Application for the M.S. defense must be made within one year after advancement to candidacy. Requests and justification for extensions must be submitted to and approved by the Academic Standards Committee.
GUIDELINES FOR M.S. DEFENSE
The purpose of the defense is to facilitate a thorough evaluation of the thesis and the student's understanding of the research, as well as the student's ability to report information to the scientific community in a well organized and interesting form.
The defense consists of two parts: a public seminar and an examination. In the public seminar, the student will make a 45 to 60 minute oral presentation, including a detailed description of the background, rationale, materials and methods, results and conclusions appropriate to the research. Following the presentation, the student will respond to questions from the audience.
Immediately thereafter, and at a location announced at the end of the seminar, the Supervisory Committee will examine the student on the thesis. Any member of the GSBS Faculty who attends the public presentation may participate in the examination to the extent described below. Others wishing to attend must be approved by the Supervisory Committee.
The student's Advisor will serve as moderator of the examination. The student will be expected to respond to questions from those attending on any aspect of the written thesis or the material presented at the seminar.
After the defense, the student will meet privately with the Supervisory Committee to discuss the results. Finally, the Supervisory Committee (in executive session, if desired) will determine what recommendation to make to the Dean and the Academic Standards Committee.
The Committee may conclude that the student has passed, or it may require additional research, modifications to the thesis, and/or another defense.
Following the defense, the results of this meeting will be communicated through the Office of Academic Affairs to the Academic Standards Committee and the Dean for approval.
Within one week of the defense, any GSBS faculty member who has read the student's thesis and has attended the defense may write directly to the Dean to provide an evaluation of the student's performance. In reaching a final decision on whether to award the M.S. or require further work and/or another defense, the Dean will take into consideration the recommendation of the Supervisory Committee and other comments received from GSBS Faculty. In particular cases, the Dean may solicit additional evaluations of the thesis from experts in the field either within or outside the GSBS Faculty.
The decision of the Dean will be communicated to the student and the Supervisory Committee within one month of the defense.

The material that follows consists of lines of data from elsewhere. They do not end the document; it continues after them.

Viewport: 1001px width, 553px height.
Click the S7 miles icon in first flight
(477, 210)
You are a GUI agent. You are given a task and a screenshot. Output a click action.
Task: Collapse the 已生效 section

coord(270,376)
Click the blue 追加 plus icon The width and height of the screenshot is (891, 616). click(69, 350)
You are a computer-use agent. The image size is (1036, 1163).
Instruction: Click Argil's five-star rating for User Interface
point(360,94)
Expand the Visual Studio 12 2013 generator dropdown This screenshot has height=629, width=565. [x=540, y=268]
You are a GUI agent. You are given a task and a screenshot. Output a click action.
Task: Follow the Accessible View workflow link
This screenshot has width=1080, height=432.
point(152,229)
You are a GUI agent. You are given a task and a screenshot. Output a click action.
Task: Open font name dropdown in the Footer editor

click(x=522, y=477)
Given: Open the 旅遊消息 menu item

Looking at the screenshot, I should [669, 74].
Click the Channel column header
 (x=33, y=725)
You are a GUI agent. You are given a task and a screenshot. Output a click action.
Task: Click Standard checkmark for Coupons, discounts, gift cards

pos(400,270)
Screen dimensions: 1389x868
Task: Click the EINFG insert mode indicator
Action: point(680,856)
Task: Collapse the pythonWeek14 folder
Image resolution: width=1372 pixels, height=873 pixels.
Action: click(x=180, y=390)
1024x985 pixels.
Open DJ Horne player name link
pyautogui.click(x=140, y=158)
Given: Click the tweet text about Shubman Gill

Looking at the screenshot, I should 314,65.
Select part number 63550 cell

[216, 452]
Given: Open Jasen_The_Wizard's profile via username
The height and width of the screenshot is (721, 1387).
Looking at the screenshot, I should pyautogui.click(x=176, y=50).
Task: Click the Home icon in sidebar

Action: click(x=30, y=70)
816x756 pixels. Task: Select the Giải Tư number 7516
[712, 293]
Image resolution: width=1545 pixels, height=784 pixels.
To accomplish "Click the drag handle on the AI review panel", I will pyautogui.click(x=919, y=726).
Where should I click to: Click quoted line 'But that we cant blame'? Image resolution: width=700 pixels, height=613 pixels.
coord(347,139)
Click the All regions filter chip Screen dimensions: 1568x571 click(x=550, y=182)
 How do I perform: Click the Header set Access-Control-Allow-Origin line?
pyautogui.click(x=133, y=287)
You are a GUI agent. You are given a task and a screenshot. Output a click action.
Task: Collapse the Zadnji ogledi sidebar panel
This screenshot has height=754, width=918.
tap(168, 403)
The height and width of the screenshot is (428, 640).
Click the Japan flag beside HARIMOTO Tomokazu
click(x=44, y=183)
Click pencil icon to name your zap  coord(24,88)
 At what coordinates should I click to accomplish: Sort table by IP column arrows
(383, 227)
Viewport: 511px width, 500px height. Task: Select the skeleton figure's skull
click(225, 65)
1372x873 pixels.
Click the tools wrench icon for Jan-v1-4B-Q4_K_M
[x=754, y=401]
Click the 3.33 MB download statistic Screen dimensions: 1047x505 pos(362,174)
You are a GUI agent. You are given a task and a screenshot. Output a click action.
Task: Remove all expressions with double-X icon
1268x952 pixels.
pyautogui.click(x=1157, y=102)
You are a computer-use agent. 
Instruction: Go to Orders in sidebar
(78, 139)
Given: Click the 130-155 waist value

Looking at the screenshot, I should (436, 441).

COMPLETION OF M.S. REQUIREMENTS
The M.S. degree is not issued until the student has successfully completed the defense; the unbound dissertation, approved by the Supervisory Committee, is submitted to the Office of Academic Affairs for the Dean's signature; and all exit forms are completed and submitted to the Office of Academic Affairs. The M.S. degree is awarded on the last day of the semester in which all requirements are completed. The student must be registered for Thesis in the final semester in which requirements are met.
All requirements for the M.S. degree must be completed within three years of first registration in GSBS. Students may continue registration in GSBS after the three-year limit only with the express written permission of the Dean. Students admitted to GSBS for the express purpose of obtaining only an M.S. degree and who wish to continue on for the Ph.D. must reapply for admission.